Sylthar

Sylthar, La Sventura
La reciditrice
Descrizione:
Sylthar è una divinità nanica che rappresenta la rottura del destino. Viene spesso rappresentata con una forbice nera in mano, simbolo del potere di tagliare i fili del destino. Ha un carattere determinato e spesso senza scrupoli, poiché crede fermamente che ogni individuo debba essere il padrone del proprio destino. È la pecora nera del Pantheon Nanico e figlia di Thathin, viene temuta e venerata allo stesso tempo dagli abitanti delle terre sotterranee.
Domini:
Caos, Destino, Stelle, Conoscenza, Magia, Metalli.
Dogmi:
- Il destino non deve avere il controllo sulla vita di un individuo.
- Il libero arbitrio è sacro e deve essere difeso a tutti i costi.
- Bisogna usare tutti i mezzi necessari per liberarsi dai fili del destino, anche se ciò significa sacrificare gli altri.
- La vita ha valore solo se è vissuta senza la tirannia del destino.
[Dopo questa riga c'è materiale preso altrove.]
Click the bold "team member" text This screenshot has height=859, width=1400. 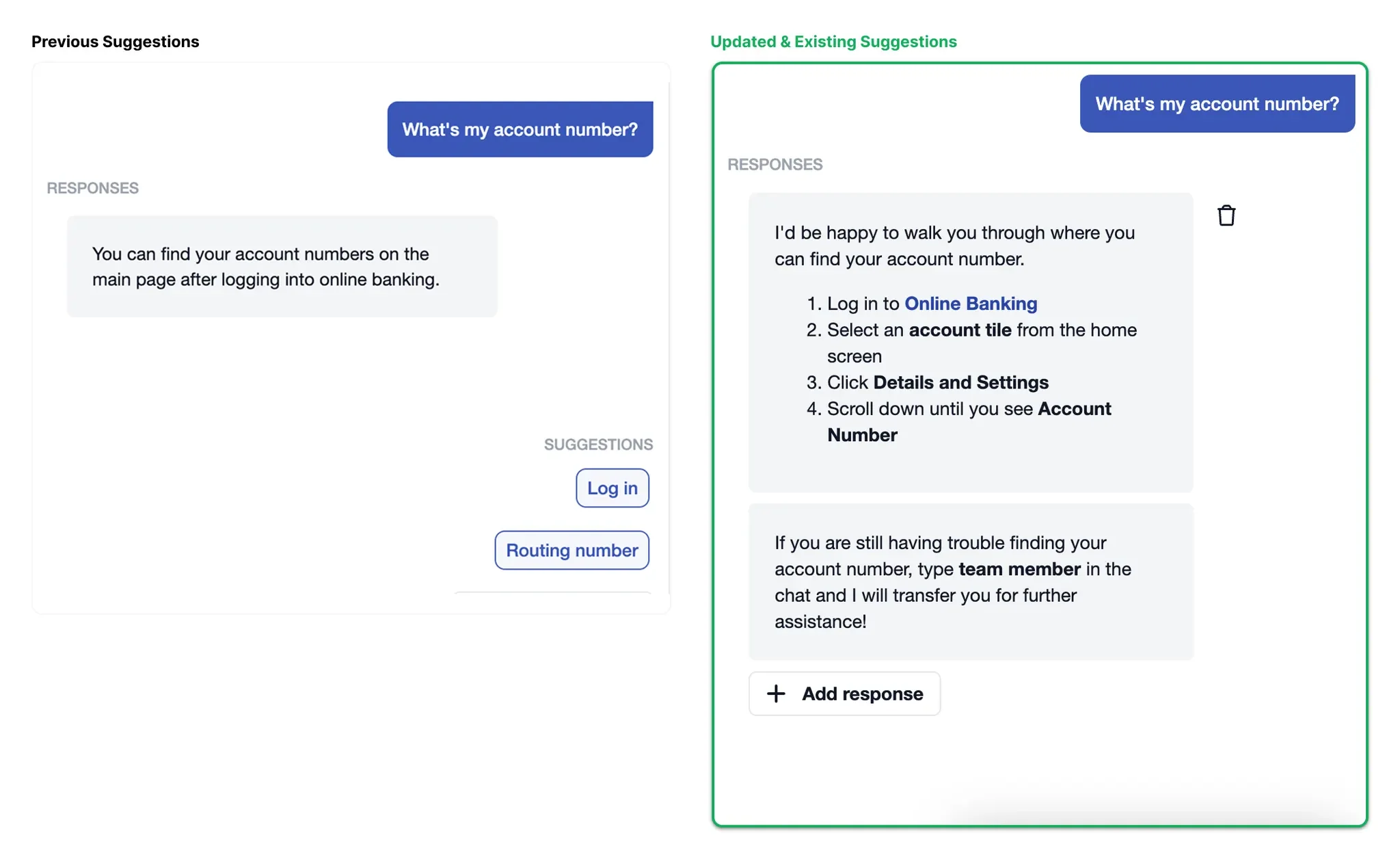(1019, 569)
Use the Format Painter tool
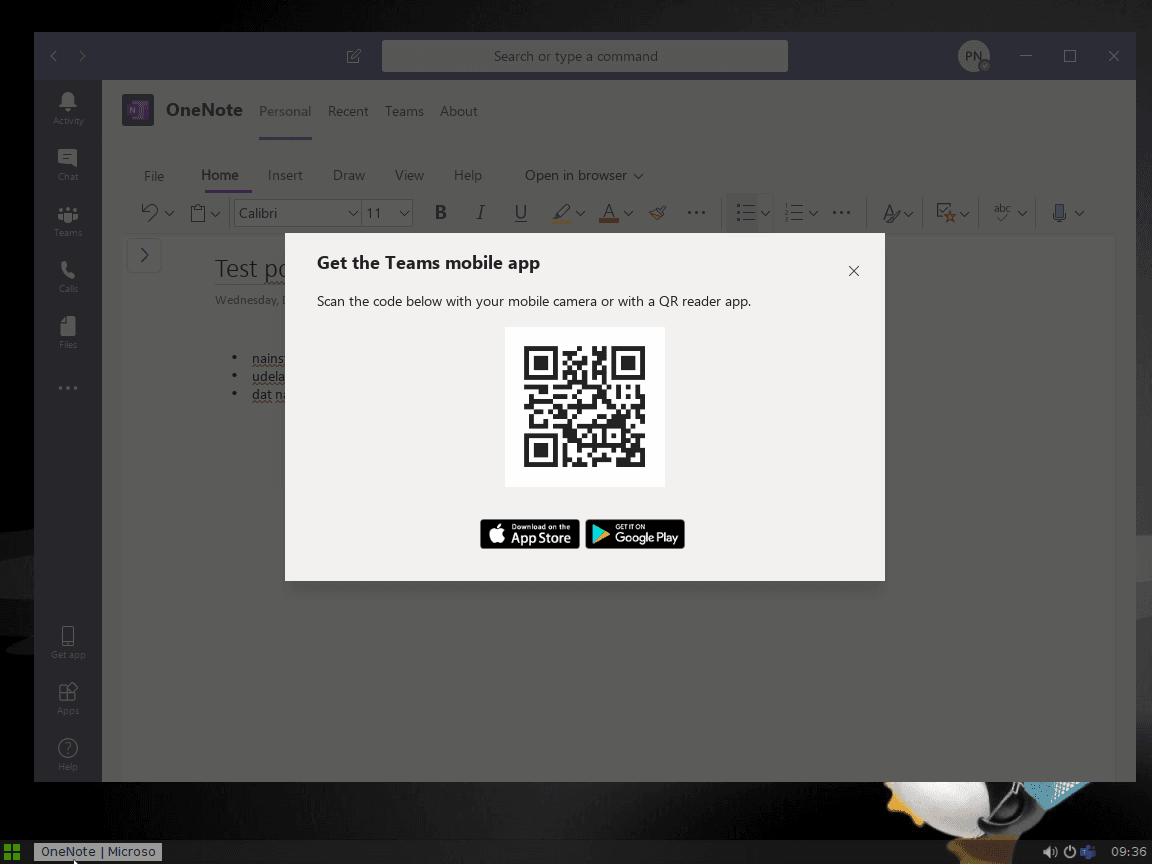Image resolution: width=1152 pixels, height=864 pixels. [x=657, y=212]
- Chiunque cerchi di manipolare il destino degli altri deve essere punito.
- Solo la forza della propria volontà può spezzare i fili del destino.
Aree di competenza:
Sylthar da potere a chi vuole cambiare il proprio destino, a chi vuole recidere le catene del fato ed ergesi in un futuro scolpito dalle proprie ed uniche forze.
Allineamento:
Caotico Malvagio
Culto e Templi:
A Sylthar vengono dedicati pochi templi, in quanto la sua venerazione è spesso vista di cattivo occhio da parte del Pantheon Nanico. Viene venerata in segreto da chi ha bisogno di cambiare il proprio destino ad ogni costo, non è caso trovare fra i suoi fedeli ex-schiavi o persone da un passato difficile. Ci si affida anche chi vuole scappare da una fine certa e miserabile.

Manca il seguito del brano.